WRITTEN INSTRUCTION ▸
Please update the material from the line that has "Open the three-dot menu" through the line that has "coord(305,172)", swapping "stand number" for "booth number" and keeping every other character as is. Return only those lines.

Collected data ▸
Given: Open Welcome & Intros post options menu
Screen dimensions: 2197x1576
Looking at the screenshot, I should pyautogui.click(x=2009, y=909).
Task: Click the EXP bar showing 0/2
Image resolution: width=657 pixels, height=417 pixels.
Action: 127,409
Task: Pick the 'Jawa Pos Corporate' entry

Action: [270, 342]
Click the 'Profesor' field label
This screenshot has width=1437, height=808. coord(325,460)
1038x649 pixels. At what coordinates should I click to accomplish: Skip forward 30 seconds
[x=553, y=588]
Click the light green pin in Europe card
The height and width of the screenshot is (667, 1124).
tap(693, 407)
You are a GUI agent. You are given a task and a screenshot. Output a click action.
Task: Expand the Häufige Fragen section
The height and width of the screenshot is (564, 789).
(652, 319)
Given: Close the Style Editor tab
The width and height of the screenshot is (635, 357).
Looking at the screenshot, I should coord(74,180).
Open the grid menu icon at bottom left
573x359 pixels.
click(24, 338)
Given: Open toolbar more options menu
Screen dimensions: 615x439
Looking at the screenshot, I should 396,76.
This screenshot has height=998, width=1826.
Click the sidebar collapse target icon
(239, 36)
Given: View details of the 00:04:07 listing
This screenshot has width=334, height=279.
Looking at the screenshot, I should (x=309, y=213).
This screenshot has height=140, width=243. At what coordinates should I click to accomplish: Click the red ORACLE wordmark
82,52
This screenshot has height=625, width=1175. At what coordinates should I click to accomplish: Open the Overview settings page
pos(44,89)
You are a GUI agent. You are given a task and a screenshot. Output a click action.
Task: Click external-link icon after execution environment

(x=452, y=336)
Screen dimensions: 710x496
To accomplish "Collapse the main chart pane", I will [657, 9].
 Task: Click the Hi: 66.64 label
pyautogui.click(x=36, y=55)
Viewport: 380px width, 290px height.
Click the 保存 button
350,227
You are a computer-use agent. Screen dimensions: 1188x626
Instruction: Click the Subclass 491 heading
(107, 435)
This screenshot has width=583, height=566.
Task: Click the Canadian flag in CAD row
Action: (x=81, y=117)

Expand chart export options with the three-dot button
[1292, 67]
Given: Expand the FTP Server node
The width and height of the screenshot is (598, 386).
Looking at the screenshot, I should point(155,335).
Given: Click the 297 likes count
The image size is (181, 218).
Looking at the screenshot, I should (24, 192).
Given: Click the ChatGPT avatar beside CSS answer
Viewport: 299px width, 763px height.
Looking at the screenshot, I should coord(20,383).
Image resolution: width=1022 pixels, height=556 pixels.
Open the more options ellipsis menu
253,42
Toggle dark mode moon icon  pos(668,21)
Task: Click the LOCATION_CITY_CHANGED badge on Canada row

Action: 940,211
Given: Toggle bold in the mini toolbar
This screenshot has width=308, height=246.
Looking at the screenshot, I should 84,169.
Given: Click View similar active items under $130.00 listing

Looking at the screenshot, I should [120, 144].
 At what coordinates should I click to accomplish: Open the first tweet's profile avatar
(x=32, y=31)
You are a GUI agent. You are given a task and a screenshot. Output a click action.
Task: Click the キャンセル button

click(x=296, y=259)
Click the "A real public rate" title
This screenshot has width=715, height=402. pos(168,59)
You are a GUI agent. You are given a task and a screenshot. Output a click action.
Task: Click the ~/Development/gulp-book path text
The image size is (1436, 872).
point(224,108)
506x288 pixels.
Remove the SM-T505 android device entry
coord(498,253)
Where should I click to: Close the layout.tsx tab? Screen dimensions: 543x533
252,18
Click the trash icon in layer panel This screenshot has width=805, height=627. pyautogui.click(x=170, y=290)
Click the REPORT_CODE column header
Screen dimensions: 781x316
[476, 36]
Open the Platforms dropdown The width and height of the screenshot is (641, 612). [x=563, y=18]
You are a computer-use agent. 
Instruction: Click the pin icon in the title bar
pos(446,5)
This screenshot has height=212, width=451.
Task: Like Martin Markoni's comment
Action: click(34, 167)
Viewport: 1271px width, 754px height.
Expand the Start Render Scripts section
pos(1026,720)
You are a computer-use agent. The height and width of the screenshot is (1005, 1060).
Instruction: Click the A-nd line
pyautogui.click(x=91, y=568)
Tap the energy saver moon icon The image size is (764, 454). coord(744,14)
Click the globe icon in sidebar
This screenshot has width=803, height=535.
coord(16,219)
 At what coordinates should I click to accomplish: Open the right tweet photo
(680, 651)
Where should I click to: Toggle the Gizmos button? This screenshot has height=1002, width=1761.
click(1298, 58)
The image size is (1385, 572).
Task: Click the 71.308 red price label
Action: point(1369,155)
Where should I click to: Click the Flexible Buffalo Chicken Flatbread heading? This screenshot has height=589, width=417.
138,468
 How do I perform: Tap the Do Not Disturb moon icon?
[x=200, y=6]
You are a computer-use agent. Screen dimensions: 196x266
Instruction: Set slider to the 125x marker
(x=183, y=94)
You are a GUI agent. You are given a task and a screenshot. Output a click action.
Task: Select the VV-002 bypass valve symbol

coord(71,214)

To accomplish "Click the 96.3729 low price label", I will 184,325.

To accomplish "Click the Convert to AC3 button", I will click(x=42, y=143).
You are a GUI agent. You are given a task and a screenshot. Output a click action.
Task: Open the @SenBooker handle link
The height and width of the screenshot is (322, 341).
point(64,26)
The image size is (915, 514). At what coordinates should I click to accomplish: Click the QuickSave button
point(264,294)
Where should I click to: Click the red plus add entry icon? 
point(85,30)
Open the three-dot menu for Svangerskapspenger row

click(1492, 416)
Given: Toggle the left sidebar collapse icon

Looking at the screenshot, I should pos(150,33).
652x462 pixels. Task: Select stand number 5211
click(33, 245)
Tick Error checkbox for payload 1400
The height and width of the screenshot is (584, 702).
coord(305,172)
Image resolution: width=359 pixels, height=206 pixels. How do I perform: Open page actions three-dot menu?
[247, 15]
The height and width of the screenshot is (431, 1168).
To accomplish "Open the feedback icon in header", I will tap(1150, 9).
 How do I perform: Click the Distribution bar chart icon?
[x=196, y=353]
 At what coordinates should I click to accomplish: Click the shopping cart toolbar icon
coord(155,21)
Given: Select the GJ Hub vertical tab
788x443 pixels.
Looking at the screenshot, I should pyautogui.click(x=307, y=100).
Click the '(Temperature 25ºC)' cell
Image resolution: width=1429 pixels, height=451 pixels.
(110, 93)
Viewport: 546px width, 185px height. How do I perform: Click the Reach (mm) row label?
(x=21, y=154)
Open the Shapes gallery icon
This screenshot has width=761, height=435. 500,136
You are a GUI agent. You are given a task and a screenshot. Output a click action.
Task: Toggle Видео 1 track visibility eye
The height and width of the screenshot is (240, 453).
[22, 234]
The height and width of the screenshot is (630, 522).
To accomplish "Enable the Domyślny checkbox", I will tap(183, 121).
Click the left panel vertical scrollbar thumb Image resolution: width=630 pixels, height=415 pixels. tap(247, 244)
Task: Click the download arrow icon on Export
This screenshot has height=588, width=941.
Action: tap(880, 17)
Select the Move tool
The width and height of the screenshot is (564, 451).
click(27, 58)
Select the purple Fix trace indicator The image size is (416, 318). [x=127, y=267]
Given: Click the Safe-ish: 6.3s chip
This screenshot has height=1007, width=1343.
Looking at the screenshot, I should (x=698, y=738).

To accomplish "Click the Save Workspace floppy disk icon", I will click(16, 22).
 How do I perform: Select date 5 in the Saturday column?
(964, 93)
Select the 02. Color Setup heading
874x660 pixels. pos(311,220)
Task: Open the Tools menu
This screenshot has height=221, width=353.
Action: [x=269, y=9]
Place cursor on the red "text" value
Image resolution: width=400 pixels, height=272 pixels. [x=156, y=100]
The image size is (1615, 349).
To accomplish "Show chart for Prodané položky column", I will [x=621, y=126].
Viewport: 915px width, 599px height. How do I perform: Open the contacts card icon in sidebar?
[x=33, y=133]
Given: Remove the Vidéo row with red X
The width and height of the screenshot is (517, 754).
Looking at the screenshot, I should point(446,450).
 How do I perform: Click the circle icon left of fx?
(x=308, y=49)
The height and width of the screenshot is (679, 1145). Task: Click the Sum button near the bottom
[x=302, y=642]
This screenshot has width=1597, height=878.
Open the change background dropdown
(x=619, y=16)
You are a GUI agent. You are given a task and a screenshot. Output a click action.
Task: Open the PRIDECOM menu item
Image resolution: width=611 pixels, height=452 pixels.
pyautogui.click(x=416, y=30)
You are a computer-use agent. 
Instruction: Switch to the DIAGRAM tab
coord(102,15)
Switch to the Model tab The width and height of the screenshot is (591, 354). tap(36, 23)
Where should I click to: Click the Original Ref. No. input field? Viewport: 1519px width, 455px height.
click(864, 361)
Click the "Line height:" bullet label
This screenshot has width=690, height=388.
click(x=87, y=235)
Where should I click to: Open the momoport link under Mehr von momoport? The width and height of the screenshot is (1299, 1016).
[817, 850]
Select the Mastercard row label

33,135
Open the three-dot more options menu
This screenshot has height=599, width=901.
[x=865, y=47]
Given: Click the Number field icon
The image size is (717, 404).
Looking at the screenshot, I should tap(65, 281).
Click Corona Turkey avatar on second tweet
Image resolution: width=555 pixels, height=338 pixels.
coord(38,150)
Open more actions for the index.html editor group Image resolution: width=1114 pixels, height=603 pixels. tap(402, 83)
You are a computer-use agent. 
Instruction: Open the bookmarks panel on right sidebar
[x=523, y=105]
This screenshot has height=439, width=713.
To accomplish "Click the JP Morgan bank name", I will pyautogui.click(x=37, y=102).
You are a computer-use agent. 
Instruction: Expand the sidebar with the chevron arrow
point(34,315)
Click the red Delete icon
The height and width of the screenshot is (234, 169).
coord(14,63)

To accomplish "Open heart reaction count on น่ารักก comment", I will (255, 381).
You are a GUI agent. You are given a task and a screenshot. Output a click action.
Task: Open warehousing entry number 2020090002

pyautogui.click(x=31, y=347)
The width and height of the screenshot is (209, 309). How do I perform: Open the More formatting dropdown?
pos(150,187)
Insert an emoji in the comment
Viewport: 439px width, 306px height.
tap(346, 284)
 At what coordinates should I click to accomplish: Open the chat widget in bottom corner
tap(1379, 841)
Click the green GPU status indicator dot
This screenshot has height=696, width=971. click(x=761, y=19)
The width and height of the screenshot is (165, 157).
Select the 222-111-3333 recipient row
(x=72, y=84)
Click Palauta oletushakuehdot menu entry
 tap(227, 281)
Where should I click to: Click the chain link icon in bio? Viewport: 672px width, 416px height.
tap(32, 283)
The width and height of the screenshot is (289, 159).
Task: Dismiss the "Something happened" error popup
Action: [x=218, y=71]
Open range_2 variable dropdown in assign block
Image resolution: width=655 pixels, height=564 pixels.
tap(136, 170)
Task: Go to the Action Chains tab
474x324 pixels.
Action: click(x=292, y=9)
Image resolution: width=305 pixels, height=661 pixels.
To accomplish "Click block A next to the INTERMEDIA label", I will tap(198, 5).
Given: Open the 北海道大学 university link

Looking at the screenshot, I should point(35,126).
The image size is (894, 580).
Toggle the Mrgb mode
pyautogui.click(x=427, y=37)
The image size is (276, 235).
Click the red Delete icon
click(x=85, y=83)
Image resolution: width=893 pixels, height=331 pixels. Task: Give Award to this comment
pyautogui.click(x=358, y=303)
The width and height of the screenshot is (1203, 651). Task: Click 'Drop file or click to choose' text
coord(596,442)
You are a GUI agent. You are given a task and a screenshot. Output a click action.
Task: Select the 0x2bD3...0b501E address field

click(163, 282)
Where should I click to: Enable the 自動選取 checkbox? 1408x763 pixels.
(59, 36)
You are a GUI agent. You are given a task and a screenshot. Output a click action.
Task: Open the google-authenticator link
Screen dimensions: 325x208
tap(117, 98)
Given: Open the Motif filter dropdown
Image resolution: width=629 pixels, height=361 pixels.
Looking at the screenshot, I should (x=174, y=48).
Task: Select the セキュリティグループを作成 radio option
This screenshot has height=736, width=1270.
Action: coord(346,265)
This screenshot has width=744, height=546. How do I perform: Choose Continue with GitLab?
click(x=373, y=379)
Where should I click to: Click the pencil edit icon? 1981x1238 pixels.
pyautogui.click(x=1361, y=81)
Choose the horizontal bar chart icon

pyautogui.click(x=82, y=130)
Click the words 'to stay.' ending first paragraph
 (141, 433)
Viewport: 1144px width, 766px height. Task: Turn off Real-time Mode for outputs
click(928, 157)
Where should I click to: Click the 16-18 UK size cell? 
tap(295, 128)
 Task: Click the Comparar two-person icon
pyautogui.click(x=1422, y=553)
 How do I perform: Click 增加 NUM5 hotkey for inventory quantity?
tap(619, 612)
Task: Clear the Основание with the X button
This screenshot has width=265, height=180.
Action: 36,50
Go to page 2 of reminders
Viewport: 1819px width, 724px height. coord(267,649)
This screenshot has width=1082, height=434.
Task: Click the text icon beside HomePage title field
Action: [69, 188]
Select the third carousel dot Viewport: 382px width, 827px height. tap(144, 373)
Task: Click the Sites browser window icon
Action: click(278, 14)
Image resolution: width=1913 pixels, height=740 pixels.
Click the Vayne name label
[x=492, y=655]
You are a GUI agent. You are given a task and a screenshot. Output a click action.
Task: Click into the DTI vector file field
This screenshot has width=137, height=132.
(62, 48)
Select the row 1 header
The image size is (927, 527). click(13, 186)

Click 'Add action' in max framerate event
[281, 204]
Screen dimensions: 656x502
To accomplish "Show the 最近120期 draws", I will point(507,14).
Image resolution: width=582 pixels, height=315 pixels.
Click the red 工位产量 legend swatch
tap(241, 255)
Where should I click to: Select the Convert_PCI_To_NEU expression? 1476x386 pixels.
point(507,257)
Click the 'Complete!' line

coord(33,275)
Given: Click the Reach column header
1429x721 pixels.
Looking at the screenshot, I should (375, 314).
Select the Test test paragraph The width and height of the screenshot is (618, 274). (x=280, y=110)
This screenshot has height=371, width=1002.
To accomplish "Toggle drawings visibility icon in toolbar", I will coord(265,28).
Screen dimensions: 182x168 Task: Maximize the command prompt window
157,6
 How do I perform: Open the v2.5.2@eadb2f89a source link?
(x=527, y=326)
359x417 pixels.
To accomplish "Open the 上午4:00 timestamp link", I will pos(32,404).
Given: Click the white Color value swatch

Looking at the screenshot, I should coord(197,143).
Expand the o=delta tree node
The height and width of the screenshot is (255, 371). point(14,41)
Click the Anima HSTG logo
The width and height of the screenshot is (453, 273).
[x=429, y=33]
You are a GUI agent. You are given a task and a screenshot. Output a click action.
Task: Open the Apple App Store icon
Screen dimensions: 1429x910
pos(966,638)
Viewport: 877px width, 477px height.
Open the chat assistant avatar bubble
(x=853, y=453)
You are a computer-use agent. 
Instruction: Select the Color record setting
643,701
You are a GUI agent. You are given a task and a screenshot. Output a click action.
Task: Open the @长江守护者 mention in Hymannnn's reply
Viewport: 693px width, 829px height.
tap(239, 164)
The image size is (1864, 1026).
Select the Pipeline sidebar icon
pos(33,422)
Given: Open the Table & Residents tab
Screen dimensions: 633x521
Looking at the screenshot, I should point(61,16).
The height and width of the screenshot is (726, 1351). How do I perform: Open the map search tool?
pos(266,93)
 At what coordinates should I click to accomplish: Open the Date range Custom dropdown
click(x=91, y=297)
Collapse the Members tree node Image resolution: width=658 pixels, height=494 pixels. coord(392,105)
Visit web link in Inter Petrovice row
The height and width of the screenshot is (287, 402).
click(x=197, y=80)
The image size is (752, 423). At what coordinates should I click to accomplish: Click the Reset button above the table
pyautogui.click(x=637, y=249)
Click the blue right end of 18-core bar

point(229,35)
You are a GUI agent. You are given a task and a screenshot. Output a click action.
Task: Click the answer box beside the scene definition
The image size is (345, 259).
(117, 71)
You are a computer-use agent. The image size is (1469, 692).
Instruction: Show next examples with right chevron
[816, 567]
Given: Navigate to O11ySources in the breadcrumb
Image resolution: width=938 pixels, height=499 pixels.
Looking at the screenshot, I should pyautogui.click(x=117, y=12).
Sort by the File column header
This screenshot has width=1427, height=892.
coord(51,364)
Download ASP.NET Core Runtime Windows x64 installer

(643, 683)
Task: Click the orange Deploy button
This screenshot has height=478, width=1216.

TASK RESULT ▸
Open the three-dot menu for Svangerskapspenger row

click(1492, 416)
Given: Toggle the left sidebar collapse icon

Looking at the screenshot, I should pos(150,33).
652x462 pixels. Task: Select booth number 5211
click(33, 245)
Tick Error checkbox for payload 1400
The height and width of the screenshot is (584, 702).
coord(305,172)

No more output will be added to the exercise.